Despite the force of the criticisms which have been made, at the end of the day it seems to me that the Commission has given adequate reasons (relating to the issue of control) as to why it was justifiable to distinguish the case of transit between approved warehouses in the same Member State. There was, accordingly, in my view, material on which the Commission could conclude that special circumstances existed in this case but not in the case of transit between Member States.
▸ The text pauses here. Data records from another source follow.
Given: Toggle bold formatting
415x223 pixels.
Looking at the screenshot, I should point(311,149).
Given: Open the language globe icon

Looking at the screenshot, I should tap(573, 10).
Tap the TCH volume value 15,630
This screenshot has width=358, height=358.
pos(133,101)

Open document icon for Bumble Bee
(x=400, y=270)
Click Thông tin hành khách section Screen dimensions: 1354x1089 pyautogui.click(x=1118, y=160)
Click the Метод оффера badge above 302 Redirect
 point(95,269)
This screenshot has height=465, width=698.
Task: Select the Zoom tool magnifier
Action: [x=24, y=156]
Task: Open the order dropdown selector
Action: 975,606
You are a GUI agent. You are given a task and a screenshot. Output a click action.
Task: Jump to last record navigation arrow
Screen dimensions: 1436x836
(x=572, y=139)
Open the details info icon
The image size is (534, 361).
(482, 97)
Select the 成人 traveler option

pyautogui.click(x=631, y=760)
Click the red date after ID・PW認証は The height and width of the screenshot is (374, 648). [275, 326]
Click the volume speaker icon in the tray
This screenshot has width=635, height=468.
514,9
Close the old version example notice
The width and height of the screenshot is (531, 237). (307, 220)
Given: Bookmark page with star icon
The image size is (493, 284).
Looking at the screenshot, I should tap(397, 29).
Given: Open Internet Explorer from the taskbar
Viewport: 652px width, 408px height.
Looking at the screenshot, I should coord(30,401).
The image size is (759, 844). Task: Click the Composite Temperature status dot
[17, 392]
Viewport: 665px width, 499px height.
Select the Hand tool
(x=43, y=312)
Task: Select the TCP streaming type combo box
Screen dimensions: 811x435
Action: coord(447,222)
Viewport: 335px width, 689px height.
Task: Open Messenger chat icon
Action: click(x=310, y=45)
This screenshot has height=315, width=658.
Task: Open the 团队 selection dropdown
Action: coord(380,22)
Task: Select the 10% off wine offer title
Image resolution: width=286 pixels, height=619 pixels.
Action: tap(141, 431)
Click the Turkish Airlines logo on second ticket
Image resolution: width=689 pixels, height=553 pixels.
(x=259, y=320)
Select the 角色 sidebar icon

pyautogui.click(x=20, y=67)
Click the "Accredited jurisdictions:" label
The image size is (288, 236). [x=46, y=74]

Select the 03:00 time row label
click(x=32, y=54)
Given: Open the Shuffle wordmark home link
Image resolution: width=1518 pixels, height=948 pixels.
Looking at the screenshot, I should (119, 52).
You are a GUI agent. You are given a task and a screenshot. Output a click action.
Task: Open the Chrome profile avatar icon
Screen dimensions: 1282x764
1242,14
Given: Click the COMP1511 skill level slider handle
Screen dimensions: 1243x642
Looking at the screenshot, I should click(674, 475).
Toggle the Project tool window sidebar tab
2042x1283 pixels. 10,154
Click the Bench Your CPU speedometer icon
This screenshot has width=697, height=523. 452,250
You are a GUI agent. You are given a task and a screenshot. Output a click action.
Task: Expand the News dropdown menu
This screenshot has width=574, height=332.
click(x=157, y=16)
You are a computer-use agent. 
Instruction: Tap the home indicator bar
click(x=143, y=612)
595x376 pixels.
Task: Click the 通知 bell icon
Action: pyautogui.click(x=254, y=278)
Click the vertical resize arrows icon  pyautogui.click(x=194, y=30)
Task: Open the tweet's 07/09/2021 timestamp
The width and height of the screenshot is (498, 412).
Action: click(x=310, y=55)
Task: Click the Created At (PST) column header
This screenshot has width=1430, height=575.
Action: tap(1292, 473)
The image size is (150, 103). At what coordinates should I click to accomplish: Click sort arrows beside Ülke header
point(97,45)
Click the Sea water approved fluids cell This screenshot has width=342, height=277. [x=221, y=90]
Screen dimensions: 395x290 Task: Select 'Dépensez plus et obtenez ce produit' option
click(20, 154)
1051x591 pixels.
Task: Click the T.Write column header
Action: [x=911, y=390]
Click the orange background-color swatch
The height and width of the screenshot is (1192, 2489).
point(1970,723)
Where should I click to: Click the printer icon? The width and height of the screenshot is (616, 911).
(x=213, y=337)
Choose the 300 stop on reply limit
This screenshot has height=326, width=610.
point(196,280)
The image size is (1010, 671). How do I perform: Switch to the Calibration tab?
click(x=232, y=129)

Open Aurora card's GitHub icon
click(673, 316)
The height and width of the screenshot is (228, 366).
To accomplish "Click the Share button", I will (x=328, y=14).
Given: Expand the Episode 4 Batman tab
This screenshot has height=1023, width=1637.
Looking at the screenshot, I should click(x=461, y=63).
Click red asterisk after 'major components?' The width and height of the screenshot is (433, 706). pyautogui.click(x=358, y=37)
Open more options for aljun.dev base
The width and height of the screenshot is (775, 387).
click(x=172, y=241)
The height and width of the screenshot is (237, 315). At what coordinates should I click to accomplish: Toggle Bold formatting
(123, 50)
Finally, it is said that the preamble to Regulation No 1998/78 recites the need to deal with sugar produced in French overseas territories and continues in the German text “ist daher” (“thus”) a system should be provided to deal with sugar in transit between approved warehouses in the Member States. There is no possible causal link between these two, therefore, runs the argument, the latter provision is invalid. Clearly there is no such causal link, and the equivalent of “ist daher” does not appear in other language versions. In my view these words should be ignored.

Accordingly, I am of the opinion that Article 11 (2) of Regulation No 1198/78 was made validly under the powers given by Article 3 (2) of Regulation No 1358/77, and that since the reasons given are shown to be objectively justifiable, there is neither discrimination within the meaning of the second subparagraph of Article 40 (3) of the EEC Treaty, nor a breach of the general prohibition of arbitrariness.

Even if it were found that the Commission had acted unlawfully in excluding sugar in transit between Member States, the result would not, in my view, be that Wagner would be entitled to the refund or “similar special treatment”, as mentioned in the second question referred. It is for the competent Community institutions to adopt the measures necessary to remedy the situation; this may involve an assessment of economic and political considerations, which lies within the discretion of those institutions. Whether, as has been suggested, Wagner itself might, on the basis that the Commission's acts were unlawful, pursue a claim for damages under Articles 178 and 215 of the Treaty, it is not necessary to decide.

Accordingly, it is my opinion that the questions referred should be answered on the following lines :

1.Sugar in transit from a warehouse approved under Article 3 (1) of Regulation No 1358/77 to another approved warehouse does not constitute sugar “stored in a warehouse” within the meaning of Article 3 (1), whether or not the warehouses are situated in the same or different Member States.

2.The adoption by the Commission of Article 11 (1) of Regulation No 1998/78 has not been shown to be outside the power to adopt special provisions conferred by Article 3 (2) of Regulation No 1358/77.

3.Examination of the question has not shown that the preference of sugar transported between approved warehouses in the same Member State over sugar transported between approved warehouses in different Member States was arbitrary or constituted discrimination within the meaning of Article 40 (3) of the EEC Treaty.

In view of the foregoing, the second question does not arise.